DATA PROVIDED below:
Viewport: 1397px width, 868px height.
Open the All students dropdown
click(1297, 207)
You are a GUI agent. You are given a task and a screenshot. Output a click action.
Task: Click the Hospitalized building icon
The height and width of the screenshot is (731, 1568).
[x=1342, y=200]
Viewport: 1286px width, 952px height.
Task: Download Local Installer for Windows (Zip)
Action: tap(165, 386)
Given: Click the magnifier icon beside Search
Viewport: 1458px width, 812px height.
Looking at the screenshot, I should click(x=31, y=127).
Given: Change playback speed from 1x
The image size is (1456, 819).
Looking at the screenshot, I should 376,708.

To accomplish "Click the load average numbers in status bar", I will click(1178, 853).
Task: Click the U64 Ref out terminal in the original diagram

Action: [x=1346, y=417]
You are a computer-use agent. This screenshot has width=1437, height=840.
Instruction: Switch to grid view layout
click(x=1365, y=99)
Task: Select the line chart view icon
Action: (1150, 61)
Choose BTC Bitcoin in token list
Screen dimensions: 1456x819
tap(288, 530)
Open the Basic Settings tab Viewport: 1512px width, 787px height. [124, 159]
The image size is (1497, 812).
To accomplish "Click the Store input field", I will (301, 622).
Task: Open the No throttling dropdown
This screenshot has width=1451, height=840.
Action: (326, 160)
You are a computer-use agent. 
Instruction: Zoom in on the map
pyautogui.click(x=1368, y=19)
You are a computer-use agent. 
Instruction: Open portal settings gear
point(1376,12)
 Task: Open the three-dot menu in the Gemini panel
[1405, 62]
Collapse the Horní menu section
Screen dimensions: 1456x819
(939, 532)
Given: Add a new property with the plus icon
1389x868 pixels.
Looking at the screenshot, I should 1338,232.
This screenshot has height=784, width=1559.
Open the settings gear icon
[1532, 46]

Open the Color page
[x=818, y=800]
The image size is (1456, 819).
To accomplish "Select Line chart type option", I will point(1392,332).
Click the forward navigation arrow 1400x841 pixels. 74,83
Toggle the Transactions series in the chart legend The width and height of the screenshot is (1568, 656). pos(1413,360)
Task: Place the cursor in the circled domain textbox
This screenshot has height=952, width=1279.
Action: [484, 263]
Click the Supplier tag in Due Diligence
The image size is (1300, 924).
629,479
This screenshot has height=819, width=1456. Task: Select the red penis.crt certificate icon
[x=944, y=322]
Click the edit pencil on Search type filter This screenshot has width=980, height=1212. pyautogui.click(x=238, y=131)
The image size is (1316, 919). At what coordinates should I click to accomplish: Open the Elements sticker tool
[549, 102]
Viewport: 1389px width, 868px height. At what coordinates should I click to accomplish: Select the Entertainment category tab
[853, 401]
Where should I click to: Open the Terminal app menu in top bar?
End of DATA PROVIDED.
Copy from the entries above each line in which the string "will" can be found.

To accomplish "Click the load average numbers in status bar", I will click(1178, 853).
To accomplish "Click the Store input field", I will (301, 622).
To accomplish "Select Line chart type option", I will point(1392,332).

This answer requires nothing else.